■ OBJECTIVE 1 ■
In the garden pest text, what does Martin Rowe spread around the borders of his vegetable patch?
■ OBJECTIVE 2 ■
Continue the garden pest text from the point where it stops.

■ GIVEN TEXT ■
>>
A praying mantis might be able to handle a mealybug, but perhaps your garden pests are a bit more intimidating critters ... like big deer or hungry groundhogs! If that's the case, take a look at the methods three different MOTHER EARTH NEWS readers use to protect their "territories."
Martin Rowe of Salem, Oregon simply shovels his dog droppings and cat-box contents around the borders of his vegetable patch. Martin's found that any woodland visitor that smells such warning signals will stay away because the critter's more worried about being—than getting—dinner.
Leonard Hutchins of Oxbow, Maine has successfully used bobcat and fisher urine to keep swallows, porcupines, squirrels, and rats away from his deserted—and food-stocked—winter cabin and figures this "cure" would be bound to work for a plain ol' garden, too. Len says that (if you're temporarily out of either kind of wild animal excreta) you can get the varmint-scaring liquid from a trappers' supply store.
And Pat Patera of the North Woods outside Florence, Wisconsin scatters tankage—from any wild animals she cleans—around the sides of her vegetable plot. Besides that Ms. Patera takes the entire claim-your-turf-by-smell theme to its logical conclusion: She protects her garden with human urine! "Before you say 'Ugh!' " Pat says, "let me point out that both the animal leavings and my own waste go nearby—but not directly on—the vegetable patch ... and that all last summer no one in my family ever smelled anything offensive.
<<
■ PROVIDED MATERIAL ■
>>
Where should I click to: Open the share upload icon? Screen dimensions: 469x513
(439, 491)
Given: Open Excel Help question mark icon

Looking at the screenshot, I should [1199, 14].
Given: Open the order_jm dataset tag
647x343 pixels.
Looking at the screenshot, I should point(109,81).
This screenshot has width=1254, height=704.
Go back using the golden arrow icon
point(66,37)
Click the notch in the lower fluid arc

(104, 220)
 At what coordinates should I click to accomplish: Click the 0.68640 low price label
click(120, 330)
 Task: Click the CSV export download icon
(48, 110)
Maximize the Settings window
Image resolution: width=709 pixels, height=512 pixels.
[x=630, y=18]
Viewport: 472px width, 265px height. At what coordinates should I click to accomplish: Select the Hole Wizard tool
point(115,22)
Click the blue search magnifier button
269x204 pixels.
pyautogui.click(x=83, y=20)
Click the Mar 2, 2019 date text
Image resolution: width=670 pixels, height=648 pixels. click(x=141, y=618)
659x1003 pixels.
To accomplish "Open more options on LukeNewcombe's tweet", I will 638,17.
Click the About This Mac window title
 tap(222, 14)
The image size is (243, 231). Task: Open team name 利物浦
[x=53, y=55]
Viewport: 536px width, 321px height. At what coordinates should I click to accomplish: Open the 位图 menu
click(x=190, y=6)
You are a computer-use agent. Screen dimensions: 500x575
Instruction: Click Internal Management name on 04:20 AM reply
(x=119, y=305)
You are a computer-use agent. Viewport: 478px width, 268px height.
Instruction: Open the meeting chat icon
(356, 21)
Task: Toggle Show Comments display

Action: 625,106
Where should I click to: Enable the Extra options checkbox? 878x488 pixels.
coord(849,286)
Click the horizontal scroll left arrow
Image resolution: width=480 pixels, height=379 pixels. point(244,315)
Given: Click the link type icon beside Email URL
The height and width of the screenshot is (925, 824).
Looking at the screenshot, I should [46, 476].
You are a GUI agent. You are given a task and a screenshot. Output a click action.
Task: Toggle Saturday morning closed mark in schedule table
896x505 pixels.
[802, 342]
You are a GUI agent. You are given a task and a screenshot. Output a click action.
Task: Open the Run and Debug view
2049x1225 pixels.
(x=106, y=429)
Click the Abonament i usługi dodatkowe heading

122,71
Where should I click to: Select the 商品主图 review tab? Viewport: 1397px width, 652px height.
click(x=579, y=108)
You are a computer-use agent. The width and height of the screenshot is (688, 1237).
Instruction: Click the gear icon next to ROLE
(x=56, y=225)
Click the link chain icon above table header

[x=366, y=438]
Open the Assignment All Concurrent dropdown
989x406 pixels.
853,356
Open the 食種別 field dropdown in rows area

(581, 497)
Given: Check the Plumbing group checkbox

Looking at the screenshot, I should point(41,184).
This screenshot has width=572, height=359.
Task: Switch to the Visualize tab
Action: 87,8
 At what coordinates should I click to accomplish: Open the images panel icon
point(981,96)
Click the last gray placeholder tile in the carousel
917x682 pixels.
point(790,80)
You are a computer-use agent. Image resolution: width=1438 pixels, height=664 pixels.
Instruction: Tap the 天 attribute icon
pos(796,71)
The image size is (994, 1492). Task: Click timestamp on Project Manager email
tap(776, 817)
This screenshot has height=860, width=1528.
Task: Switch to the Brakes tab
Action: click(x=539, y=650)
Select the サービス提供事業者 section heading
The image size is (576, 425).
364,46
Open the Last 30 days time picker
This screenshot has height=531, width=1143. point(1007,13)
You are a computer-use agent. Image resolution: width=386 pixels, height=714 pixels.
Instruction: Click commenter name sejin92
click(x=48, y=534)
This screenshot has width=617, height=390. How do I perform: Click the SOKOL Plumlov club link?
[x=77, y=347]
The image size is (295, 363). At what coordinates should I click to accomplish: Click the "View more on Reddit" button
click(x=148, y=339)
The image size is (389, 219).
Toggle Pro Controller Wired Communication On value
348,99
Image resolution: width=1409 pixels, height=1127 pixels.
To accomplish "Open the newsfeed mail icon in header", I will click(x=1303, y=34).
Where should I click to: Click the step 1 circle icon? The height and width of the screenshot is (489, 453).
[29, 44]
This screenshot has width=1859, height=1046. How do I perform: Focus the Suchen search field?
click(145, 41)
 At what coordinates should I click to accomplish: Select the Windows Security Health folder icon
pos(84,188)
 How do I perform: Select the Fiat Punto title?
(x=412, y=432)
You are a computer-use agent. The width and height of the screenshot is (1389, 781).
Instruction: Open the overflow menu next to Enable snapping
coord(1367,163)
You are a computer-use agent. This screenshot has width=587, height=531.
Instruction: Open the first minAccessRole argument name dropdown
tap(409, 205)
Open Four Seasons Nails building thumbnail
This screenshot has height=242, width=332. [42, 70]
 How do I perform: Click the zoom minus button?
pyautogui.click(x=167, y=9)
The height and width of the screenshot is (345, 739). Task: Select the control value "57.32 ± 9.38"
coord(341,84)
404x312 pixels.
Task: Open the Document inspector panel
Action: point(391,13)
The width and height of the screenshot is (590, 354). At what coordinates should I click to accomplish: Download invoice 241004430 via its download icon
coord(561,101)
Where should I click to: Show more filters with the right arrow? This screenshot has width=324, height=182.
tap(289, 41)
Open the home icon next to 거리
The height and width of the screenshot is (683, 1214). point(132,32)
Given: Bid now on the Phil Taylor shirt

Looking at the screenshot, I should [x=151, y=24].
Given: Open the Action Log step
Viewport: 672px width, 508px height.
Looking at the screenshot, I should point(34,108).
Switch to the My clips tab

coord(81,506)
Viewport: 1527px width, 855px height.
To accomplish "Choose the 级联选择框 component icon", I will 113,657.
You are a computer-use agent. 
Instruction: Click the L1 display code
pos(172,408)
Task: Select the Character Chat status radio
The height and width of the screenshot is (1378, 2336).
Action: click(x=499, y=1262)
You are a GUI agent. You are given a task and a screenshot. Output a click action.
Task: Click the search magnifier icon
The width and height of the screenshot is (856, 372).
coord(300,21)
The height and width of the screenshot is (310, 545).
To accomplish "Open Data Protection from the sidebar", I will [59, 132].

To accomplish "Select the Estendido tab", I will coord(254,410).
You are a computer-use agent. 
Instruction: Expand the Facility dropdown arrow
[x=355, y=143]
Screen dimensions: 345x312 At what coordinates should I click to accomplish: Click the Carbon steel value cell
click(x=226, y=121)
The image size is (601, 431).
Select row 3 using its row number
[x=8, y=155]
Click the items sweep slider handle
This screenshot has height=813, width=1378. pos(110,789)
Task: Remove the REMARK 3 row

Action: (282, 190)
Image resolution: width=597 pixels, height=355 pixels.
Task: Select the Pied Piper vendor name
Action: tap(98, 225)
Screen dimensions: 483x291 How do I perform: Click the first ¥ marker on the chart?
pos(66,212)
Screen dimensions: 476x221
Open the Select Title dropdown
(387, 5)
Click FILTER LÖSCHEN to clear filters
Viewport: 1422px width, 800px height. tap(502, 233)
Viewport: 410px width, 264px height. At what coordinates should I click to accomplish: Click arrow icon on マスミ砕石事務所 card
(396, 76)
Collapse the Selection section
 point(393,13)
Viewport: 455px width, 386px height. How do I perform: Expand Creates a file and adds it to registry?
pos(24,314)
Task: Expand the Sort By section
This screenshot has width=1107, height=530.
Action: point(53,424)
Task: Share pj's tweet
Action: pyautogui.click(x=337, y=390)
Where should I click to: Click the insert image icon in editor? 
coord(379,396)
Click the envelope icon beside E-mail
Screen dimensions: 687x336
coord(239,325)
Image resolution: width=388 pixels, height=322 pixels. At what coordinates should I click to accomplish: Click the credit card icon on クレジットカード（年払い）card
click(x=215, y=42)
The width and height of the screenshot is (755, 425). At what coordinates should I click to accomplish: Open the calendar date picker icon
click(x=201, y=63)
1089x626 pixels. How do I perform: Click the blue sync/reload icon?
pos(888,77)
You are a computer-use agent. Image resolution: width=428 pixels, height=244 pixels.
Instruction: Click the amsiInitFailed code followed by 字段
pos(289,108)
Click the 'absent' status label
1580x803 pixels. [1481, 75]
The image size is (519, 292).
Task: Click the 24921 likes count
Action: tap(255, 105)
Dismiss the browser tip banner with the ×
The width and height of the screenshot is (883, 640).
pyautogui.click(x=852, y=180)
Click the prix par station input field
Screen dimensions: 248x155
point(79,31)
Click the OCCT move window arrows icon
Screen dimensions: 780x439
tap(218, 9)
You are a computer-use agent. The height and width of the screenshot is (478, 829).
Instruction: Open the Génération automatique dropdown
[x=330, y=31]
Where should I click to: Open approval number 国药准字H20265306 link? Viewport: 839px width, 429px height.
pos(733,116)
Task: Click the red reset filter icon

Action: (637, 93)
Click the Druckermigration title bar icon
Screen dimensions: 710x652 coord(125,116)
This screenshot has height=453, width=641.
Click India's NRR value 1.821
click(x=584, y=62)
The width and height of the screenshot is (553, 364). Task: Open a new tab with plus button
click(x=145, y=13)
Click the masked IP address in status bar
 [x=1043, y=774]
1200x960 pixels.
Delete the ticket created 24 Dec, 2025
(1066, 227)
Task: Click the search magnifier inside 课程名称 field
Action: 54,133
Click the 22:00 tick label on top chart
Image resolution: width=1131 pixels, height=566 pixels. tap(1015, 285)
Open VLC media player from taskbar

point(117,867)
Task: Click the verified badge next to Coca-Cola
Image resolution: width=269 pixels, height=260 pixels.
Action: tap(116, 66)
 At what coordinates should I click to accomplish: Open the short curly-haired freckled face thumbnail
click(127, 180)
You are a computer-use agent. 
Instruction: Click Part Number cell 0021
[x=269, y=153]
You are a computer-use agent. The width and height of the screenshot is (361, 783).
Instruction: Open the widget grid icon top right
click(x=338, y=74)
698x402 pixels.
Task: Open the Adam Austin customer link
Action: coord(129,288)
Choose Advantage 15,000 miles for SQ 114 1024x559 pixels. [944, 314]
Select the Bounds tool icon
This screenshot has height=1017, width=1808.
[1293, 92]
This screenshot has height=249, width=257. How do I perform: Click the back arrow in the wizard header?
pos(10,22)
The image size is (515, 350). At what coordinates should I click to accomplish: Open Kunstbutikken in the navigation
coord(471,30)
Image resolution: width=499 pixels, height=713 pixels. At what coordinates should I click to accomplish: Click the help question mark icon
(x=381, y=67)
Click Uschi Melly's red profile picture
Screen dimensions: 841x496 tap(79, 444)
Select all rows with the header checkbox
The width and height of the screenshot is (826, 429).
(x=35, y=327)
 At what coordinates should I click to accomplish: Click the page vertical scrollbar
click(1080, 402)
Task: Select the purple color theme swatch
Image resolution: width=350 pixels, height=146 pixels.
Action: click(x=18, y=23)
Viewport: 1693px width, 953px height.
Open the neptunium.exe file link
<<
■ OUTPUT 1 ■
His dog droppings and cat-box contents.

■ OUTPUT 2 ■
"Most important," she adds, "the method works! My wilderness neighbors used to chomp down every one of my green goodies. But—ever since I've taken to 'water-staking' my claim—I haven't found a single hoofprint or even a nibbled leaf in the garden, not once!"
Here's a trio of do-more-with-less ideas:
 When Loretta Lank of Berwyn, Illinois got tired of the high price of liquid dish detergent ("Money down the drain," says Loretta), she started diluting one part of the costly pan soap with three parts water and got four bottles of perfectly good detergent for the price of one!
 Mrs. Dan Stanley—who lives outside of Spring City, Tennessee—tried a similar ploy with shampoo and cream rinse after her three appearance-conscious teenagers just about "washed away" her funds. The sly mother thinned both kinds of hair liquid by half with water to double her supply of the scalp tonics ... and the young folks didn't even notice!
, Sherry Berkeypile unwraps her hand soap at least two weeks before she washes with it. The Jackson, Michigan woman stores the uncovered skin cleaner in clothes drawers, closets, or even musty cars. After the "air fresheners" have dried out, she puts them by the basin. The hardened bars last more than twice as long as ordinary, "uncured" soap blocks do!
"No matter how fast I squeezed and pulled," says Louise A. Smith of Douglasville, Georgia, "my cow was always done eatin' before I finished milking. Then she'd fidget around so much I could barely hold on! Oh, I tried giving her more of that expensive feed (hay didn't Interest that fussy female), but the more vittles I added, the faster she ate.
"Then I took a friend's suggestion and put three large stones in her feed trough. Those rocks work like magic! They get in my cow's way, so now ol' Bossie eats—and I milk—a lot slower. I'm done the same time she is, and I don't feel as if I'd just finished a race!"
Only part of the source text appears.